— START SOURCE —

Mortgage rate trends

Mortgage Rate Trend Chart 2023 March 23 © Provided by Money.com Mortgage Rate Trend Chart 2023 March 23

Average mortgage rates were lower this week

  • The current rate for a 30-year fixed-rate mortgage is 6.42%, down by 0.18 percentage points from a week ago. Last year, the 30-year rate averaged 4.42%.
  • The current rate for a 15-year fixed-rate mortgage is 5.68%, a decrease of 0.22 percentage points week-over-week. The 15-year rate averaged 3.63% a year ago.

For its weekly rate analysis, Freddie Mac looks at rates offered for the week ending each Thursday. The average rate represents roughly the rate a borrower with strong credit and a 20% down payment can expect to see when applying for a mortgage right now. Borrowers with lower credit scores will generally be offered higher rates.

Money’s average mortgage rates for March 23, 2023

The average rate on a 30-year fixed-rate mortgage ticked up just 0.005 percentage points yesterday, bringing the rate up to 7.5%. All other loan categories saw higher rates as well, with the rate on a 5/6 adjustable-rate loan increasing by nearly a quarter of a percentage to 7.544%.

  • The latest rate on a 30-year fixed-rate mortgage is 7.5%. ⇑
  • The latest rate on a 15-year fixed-rate mortgage is 6.25% ⇑
  • The latest rate on a 5/6 ARM is 7.544%. ⇑
  • The latest rate on a 7/6 ARM is 7.741%. ⇑
  • The latest rate on a 10/6 ARM is 7.652%. ⇑

Money’s daily mortgage rates are a national average and reflect what a borrower with a 20% down payment, no points paid and a 700 credit score — roughly the national average score — might pay if he or she applied for a home loan right now. Each day’s rates are based on the average rate 8,000 lenders offered to applicants the previous business day. Your individual rate will vary depending on your location, lender and financial details.

— END SOURCE —
— START DATASET CONTENT —

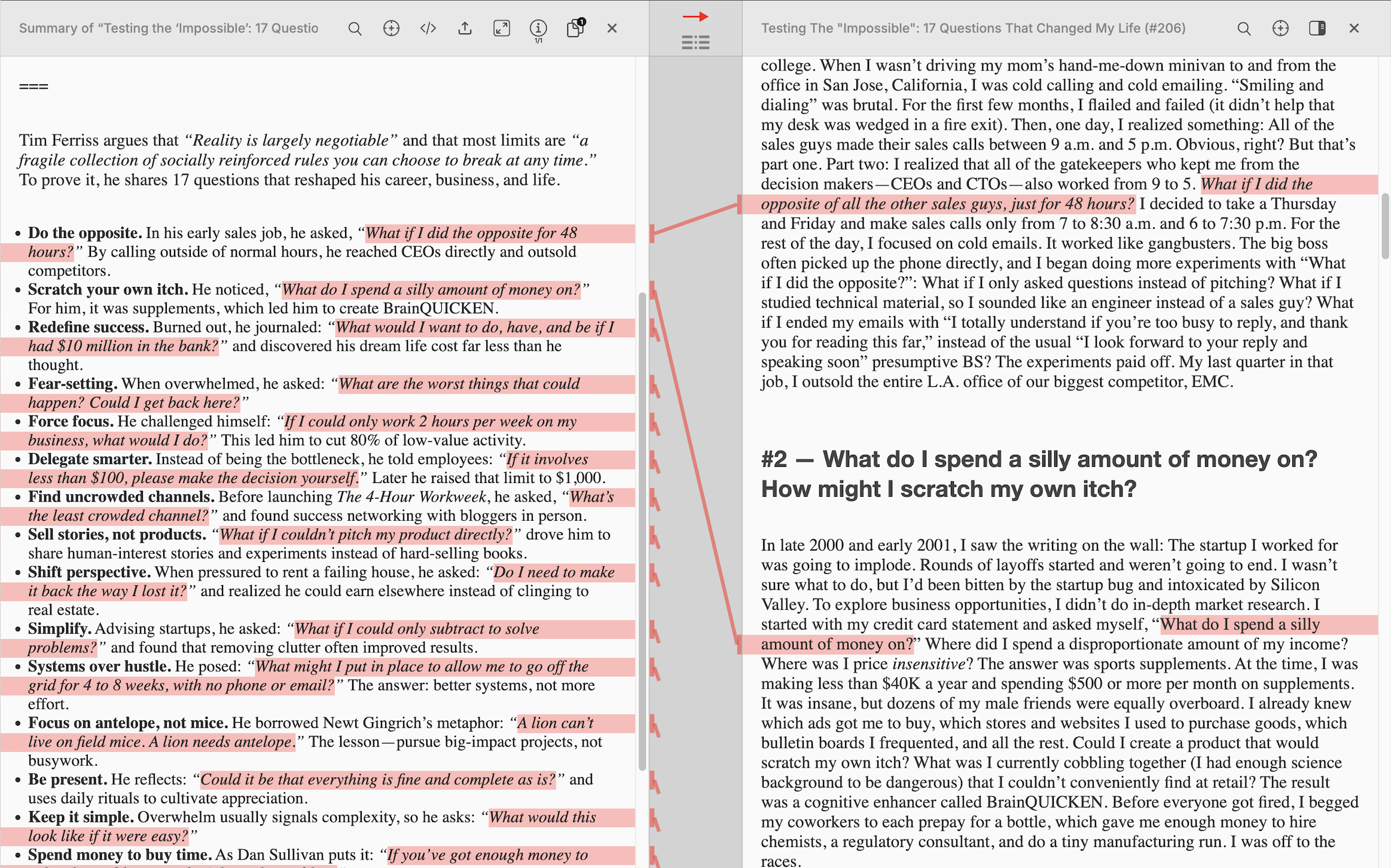Image resolution: width=1391 pixels, height=868 pixels.
Task: Open info icon labeled 1/1
Action: point(538,28)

— END DATASET CONTENT —

SET TASKS:
1. Translate this sentence from the mortgage rate article into Spanish: "Borrowers with lower credit scores will generally be offered higher rates."
2. Extend the mortgage rate article, picking up right after its last sentence.

OUTPUTS:
1. Por lo general, a los prestatarios con puntajes de crédito más bajos se les ofrecerán tasas más altas.

2.
These rates are different from Freddie Mac’s rates, which represent a weekly average based on a survey of quoted rates offered to borrowers with strong credit, a 20% down payment and discounts for points paid.

Today’s mortgage rates and your monthly payment

The rate on your mortgage can make a big difference in how much home you can afford and the size of your monthly payments.

If you bought a $250,000 home and made a 20% down payment — $50,000 — you would end up with a starting loan balance of $200,000. On a $200,000 home loan with a fixed rate for 30 years:

  • At 3% interest rate = $843 in monthly payments (not including taxes, insurance, or HOA fees)
  • At 4% interest rate = $955 in monthly payments (not including taxes, insurance, or HOA fees)
  • At 6% interest rate = $1,199 in monthly payments (not including taxes, insurance, or HOA fees)
  • At 8% interest rate = $1,468 in monthly payments (not including taxes, insurance, or HOA fees)

You can experiment with a mortgage calculator to find out how much a lower rate or other changes could impact what you pay. A home affordability calculator can also give you an estimate of the maximum loan amount you may qualify for based on your income, debt-to-income ratio, mortgage interest rate and other variables.

Other factors that determine how much you’ll pay each month include:

Loan Term:

Choosing a 15-year mortgage instead of a 30-year mortgage will increase monthly mortgage payments but reduce the amount of interest paid throughout the life of the loan.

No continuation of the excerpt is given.